Это – Андрей Битов, автор непревзойденных «Уроков Армении».

О рейтинге чувственности армянского у него ни слова, наука языкознание в те времена такие показания не замеряла, а писатели находили другие способы найти и подчеркнуть достоинства чужестранной речи.

Осип Мандельштам, например:

«Армянский язык – неизнашиваемый – каменные сапоги. Ну, конечно, толстостенное слово, прослойки воздуха в полугласных. Но разве все очарованье в этом? Нет! Откуда же тяга? Как объяснить? Осмыслить?

Я испытал радость произносить звуки, запрещенные для русских уст, тайные, отверженные и, может, даже – на какой-то глубине постыдные.

Был пресный кипяток в жестяном чайнике, и вдруг в него бросили щепотку чудного черного чая. Так было у меня с армянским языком».

Мнение мастера поэтического слова высшей квалификации. Прислушаемся.

Сегодня немного другое. Сегодня, если спросить меня, в наш чайник брошена горсть горького перца с горчицей напополам, после чего язык, теряя (хорошо бы на время) всю свою прелесть, стал приобретать шершавость политического плаката. Филология уступила политологии.

Послушайте речи выступающих на площадях, улицах Еревана, с трибуны Национального Собрания Армении – очарованье слов, подмеченное Осипом Мандельштамом, нам только снится.

А вот еще один показатель чувственности языка – его музыкальность. Немецкий, к примеру, звучит слишком жестко, голландский – тоже. Японский, хинди, китайский, как считают исследователи из Die Welt, большинством носителей романских и индогерманских языков воспринимаются как чужеродные и потому кажутся им менее приятными.

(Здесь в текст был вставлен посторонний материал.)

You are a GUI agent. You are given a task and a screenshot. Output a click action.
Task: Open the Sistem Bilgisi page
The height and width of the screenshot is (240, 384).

Армянский же, независимо ни от чего, армянам кажется самым обаятельным и привлекательным. Могло ли быть иначе?

И наконец, низкие и хрипловатые голоса, оказалось, воспринимаются как весьма соблазнительные, а некоторые языки, прежде всего богатые гласными звуками, этот эффект только усиливают.

…Гласных в армянском – шесть, в русском – десять, у романтичных и любвеобильных итальянцев – пять. Больше всего звуков (фонем) у народа, проживающего в африканской Ботсване – сто двенадцать фонем. Меньше всего гласных (две) – в абхазском.

Сколько разных звуков может быть в языке? Тут есть минимальные границы и максимальные параметры. Минимальное количество звуков – это примерно пятнадцать. Такие примеры существуют в некоторых языках Океании, в гавайском языке, где очень мало гласных и согласных, особенно согласных. Но слова в таких языках немного длиннее, утверждает доктор филологических наук, профессор МГУ Владимир Плунгян.

И, все-таки, во всех случаях и на всех языках мира, независимо от количества букв, гласных-согласных и даже дифтонгов, самое главное не то, как люди говорят, а что они говорят.